The Tribunal’s ruling confirmed the Coalition’s finding that Simmons “has not practiced in the UK as a solicitor for some 16 years.”
It is unknown whether the UK is investigating Simmons for falsely claiming to have a PhD or other issues. A UK government source said he could not release personal information due to the UK’s Data Protection Act. He said that in general, all employees seconded by FCO “are subject to background checks” and that “deliberately making false statements is a potentially serious conduct issue if proven.”
The law as a ‘friendly recommendation’
Torsten Koschinka, a District Court judge in Görlitz, Germany, was an international judge at EULEX from shortly after the mission opened in 2008 until 2011. He said he witnessed systemic problems that permeated the institution.
“Many people simply were not personally qualified to work there, especially at the higher levels,” said Koschinka, who served as an appeals judge at the Kosovo Supreme Court. “Some people did not understand the basic requirements of the rule of law. They were not interested in the rule of law. They thought the law was just a friendly recommendation.”
Koschinka’s impressions of the integrity measures within EULEX may explain why Simmons was allowed to sidestep scrutiny for so many years, and why current staff continue to report problems.
“When you raise a concern, they try to quiet you down. They are not interested in identifying whether someone did something wrong. They want to keep things quiet — to sweep things under the carpet,” he said. “If they do make a decision, they often close the case without getting to the bottom it. Only when the media is involved do they even pretend to pay attention.”
“We came there to promote the rule of law, and to bring the rule of law to Kosovo. We really wanted to help,” Koschinka said. “To experience this kind of unprofessionalism — I was completely astonished.”K
(Full statement by Maja Kocijančič, EU Foreign Affairs and Security Policy):
“The EU and EULEX operate a zero tolerance policy towards allegations of inappropriate behaviour and all Mission members are accountable for their actions. All allegations are investigated and, as appropriate, referred to a Disciplinary Board.
In the case of Mr Simmons, we have been following the Code of Conduct, the relevant framework for such issues, to the letter and will continue to do so.

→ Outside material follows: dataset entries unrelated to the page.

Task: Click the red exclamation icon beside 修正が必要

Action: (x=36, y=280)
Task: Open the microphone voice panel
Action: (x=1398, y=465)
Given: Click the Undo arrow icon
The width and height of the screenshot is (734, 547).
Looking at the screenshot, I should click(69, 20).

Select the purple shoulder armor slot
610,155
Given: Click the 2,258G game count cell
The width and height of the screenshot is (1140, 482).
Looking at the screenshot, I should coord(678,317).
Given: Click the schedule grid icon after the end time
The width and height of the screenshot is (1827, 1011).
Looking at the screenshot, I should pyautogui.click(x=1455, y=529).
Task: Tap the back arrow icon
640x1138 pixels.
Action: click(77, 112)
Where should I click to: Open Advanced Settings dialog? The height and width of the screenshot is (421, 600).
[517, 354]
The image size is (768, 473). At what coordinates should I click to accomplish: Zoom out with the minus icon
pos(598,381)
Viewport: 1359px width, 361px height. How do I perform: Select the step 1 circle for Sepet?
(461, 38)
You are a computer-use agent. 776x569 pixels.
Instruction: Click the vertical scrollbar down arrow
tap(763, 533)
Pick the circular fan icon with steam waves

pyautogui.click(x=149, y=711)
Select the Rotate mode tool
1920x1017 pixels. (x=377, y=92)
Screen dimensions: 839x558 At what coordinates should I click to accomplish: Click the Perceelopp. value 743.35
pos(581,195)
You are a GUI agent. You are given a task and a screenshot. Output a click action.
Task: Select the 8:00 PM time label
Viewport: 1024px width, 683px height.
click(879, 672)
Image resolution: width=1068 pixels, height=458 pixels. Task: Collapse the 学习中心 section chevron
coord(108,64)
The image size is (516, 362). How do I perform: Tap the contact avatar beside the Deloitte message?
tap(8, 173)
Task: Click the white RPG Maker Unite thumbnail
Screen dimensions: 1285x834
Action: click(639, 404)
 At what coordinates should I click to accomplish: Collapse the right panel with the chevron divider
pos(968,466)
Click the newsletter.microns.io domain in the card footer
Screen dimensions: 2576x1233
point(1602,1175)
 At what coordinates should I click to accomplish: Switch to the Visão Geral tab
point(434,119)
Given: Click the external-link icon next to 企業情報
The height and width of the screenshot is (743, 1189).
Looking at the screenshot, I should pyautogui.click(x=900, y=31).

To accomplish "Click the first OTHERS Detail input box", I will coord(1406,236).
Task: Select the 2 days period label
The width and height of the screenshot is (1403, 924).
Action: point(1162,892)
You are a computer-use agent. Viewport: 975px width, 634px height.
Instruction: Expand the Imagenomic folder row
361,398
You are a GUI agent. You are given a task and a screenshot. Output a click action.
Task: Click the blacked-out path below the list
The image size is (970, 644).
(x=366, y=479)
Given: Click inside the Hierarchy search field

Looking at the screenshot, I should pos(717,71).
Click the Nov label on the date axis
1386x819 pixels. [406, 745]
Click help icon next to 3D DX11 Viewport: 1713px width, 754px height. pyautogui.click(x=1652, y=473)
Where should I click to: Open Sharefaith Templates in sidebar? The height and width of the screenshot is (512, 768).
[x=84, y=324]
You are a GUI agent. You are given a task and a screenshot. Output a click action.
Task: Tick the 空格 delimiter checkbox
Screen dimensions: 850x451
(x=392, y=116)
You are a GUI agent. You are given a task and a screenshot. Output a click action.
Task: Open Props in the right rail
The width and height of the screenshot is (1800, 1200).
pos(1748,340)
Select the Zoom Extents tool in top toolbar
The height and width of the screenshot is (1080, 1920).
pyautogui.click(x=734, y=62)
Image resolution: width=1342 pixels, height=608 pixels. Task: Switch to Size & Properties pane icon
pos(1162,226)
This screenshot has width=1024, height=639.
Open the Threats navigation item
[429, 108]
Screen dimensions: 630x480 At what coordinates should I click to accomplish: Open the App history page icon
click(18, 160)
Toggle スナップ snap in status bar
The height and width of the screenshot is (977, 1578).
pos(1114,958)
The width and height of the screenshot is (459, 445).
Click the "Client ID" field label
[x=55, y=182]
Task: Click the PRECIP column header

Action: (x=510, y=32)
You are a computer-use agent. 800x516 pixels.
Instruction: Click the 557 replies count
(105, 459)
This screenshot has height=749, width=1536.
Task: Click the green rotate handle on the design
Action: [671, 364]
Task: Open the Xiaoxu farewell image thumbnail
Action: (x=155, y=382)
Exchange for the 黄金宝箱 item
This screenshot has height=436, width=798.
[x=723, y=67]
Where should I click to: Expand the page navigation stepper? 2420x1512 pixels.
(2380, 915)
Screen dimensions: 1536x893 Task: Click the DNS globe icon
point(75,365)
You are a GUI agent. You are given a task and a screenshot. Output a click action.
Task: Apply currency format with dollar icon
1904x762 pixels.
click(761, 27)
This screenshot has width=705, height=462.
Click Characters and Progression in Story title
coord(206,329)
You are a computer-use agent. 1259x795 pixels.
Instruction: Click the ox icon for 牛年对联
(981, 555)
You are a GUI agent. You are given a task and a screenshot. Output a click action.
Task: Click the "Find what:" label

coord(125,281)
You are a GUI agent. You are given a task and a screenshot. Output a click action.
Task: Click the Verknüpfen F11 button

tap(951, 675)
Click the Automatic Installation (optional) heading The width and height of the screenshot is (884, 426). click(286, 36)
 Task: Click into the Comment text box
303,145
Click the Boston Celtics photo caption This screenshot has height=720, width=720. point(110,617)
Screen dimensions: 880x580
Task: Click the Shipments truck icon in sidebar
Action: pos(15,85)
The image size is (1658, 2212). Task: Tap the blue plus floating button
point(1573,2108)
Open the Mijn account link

When allegations were first made against him at the end of 2016, an external investigator was appointed in view of his position as a Judge and his seniority in the Mission, enhancing also the impartiality and neutrality of the investigation. On the recommendation of the President of the European Court of Justice, a retired Judge of ECJ, Judge O’Caoimh, was appointed to lead the investigation.
Since the first set of allegations, further allegations have been made against Mr Simmons. Mr Simmons also made allegations himself. In total, there are four internal investigations handled at the HQ level, three on the basis of allegations against Mr Simmons and one on the basis of allegations made by him.
A Disciplinary Board – led by another former ECJ Judge, Mr Kieran Bradley — deliberated and gave its advice on two of these at the end of last year. This advice was agreed to and communicated to Mr Simmons and to the seconding authority (UK Foreign and Commonwealth Office). Of note, Mr Simmons has not appealed the decision to agree to the advices of the Disciplinary Board.
Two investigations, one on allegations against Mr Simmons and one on those made by him, are ongoing. We continue to call on Mr Simmons to provide data and evidence he refers to in his allegations, but so far he has refused to do so.”